== Work to complete ==
Copy verbatim the block of lines in the entries below whose first line contains "Viewport: 723px width, 1568px height." and whose last line contains "This screenshot has height=447, width=1309.". Leave out all other lines.

(Collected data entries)
[Start of Attachment]

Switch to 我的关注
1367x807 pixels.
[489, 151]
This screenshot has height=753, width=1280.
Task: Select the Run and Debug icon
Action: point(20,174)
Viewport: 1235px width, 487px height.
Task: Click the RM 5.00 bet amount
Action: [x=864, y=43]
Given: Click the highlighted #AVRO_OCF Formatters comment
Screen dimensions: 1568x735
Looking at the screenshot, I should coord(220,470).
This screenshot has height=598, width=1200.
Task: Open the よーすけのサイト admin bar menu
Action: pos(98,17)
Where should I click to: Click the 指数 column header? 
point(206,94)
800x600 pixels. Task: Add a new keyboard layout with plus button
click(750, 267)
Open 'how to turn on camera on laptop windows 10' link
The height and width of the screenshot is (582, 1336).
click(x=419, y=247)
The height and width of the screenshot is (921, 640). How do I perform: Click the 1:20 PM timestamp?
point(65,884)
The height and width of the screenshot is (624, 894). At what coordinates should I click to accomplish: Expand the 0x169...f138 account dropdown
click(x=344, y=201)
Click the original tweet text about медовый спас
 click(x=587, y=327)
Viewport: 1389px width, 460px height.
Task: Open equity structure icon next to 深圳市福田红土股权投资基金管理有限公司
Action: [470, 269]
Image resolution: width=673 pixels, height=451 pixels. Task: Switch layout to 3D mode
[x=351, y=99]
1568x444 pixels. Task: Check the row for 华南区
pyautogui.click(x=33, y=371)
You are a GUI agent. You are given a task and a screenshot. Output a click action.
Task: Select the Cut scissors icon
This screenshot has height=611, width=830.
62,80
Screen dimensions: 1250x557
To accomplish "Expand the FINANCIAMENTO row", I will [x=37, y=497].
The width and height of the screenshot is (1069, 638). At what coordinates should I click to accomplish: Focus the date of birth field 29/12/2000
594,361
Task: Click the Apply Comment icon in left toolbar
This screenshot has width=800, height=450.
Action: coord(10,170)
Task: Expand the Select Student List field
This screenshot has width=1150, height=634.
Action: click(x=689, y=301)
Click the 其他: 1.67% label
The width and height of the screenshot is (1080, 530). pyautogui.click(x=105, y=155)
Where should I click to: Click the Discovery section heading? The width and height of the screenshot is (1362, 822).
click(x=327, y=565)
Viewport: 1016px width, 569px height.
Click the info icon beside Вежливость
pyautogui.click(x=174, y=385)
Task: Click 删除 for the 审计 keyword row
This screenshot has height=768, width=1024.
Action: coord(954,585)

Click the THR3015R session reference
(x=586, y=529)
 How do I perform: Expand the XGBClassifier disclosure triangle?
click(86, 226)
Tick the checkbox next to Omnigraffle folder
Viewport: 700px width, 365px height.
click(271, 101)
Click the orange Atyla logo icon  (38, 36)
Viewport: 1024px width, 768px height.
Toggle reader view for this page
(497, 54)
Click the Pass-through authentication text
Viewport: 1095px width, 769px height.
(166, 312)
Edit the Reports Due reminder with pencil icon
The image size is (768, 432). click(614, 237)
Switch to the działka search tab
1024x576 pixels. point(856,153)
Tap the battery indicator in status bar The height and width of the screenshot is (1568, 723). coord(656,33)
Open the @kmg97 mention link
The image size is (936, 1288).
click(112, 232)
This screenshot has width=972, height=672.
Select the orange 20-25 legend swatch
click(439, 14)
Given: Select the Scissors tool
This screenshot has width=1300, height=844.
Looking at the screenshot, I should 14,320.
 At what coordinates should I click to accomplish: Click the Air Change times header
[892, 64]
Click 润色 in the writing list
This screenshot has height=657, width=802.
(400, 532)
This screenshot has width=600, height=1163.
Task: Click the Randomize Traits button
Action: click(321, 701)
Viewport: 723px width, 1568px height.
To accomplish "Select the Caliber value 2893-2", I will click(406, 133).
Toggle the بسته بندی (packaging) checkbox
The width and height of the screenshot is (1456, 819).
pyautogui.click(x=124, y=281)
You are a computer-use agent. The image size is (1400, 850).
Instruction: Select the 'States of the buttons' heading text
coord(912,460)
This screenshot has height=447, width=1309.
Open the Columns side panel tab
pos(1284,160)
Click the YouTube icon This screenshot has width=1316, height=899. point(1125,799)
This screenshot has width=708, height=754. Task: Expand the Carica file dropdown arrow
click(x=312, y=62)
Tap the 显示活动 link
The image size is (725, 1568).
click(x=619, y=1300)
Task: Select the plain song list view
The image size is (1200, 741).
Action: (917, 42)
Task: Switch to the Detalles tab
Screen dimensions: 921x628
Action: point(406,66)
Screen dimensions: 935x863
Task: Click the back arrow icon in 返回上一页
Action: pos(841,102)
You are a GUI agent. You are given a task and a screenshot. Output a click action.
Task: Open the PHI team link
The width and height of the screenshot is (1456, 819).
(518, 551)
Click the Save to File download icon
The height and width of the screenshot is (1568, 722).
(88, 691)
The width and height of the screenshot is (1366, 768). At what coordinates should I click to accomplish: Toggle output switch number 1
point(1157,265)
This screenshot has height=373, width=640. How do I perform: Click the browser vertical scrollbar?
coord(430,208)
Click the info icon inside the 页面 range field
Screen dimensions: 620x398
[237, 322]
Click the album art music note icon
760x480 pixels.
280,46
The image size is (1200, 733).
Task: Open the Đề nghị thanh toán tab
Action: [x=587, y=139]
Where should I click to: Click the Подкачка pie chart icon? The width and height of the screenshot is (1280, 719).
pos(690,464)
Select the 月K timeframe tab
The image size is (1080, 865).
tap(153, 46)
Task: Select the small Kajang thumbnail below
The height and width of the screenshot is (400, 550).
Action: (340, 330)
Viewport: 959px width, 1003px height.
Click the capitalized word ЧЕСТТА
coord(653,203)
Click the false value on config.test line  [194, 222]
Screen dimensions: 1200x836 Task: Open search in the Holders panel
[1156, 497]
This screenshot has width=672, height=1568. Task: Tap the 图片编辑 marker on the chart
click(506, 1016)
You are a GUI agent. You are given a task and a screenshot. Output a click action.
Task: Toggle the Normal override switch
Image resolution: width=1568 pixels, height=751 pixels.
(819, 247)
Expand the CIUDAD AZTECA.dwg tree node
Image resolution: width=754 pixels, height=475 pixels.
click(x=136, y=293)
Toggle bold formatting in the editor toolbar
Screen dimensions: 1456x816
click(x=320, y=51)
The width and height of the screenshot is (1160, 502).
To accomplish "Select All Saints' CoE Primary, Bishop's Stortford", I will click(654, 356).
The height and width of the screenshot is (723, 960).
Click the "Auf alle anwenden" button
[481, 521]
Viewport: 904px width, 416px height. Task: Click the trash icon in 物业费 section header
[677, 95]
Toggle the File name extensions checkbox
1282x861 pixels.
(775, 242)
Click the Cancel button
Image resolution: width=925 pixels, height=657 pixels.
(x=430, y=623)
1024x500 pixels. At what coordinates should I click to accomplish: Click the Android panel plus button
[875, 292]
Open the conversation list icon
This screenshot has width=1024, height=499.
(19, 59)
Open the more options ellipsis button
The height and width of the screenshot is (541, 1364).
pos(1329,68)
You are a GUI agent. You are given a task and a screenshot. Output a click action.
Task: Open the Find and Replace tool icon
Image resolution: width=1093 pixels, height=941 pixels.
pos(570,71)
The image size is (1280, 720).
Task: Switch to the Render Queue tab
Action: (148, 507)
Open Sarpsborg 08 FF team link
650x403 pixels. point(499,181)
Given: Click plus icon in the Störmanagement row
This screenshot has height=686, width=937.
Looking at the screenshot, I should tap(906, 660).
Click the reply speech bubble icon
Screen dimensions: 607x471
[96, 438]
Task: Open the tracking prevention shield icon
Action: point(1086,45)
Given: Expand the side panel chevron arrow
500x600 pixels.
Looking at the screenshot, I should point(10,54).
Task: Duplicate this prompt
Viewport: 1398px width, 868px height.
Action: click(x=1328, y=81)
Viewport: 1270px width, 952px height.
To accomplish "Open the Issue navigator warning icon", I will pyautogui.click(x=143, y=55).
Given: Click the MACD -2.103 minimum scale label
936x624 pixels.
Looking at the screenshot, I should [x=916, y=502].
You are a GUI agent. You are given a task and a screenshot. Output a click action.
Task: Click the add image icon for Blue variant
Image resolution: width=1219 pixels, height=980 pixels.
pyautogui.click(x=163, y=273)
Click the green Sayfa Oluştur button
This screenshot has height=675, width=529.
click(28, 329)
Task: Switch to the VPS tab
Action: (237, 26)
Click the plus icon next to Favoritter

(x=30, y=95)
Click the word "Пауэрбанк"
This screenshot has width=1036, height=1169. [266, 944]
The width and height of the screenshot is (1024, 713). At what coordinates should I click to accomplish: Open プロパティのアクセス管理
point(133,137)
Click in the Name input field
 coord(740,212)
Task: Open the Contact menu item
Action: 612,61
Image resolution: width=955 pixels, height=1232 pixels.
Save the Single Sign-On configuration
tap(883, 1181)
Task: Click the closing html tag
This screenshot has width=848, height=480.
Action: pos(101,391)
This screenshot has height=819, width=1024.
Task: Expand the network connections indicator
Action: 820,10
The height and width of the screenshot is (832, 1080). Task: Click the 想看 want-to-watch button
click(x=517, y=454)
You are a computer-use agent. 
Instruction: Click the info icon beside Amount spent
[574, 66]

[End of Attachment]

== Answer section ==
Viewport: 723px width, 1568px height.
To accomplish "Select the Caliber value 2893-2", I will click(406, 133).
Toggle the بسته بندی (packaging) checkbox
The width and height of the screenshot is (1456, 819).
pyautogui.click(x=124, y=281)
You are a computer-use agent. The image size is (1400, 850).
Instruction: Select the 'States of the buttons' heading text
coord(912,460)
This screenshot has height=447, width=1309.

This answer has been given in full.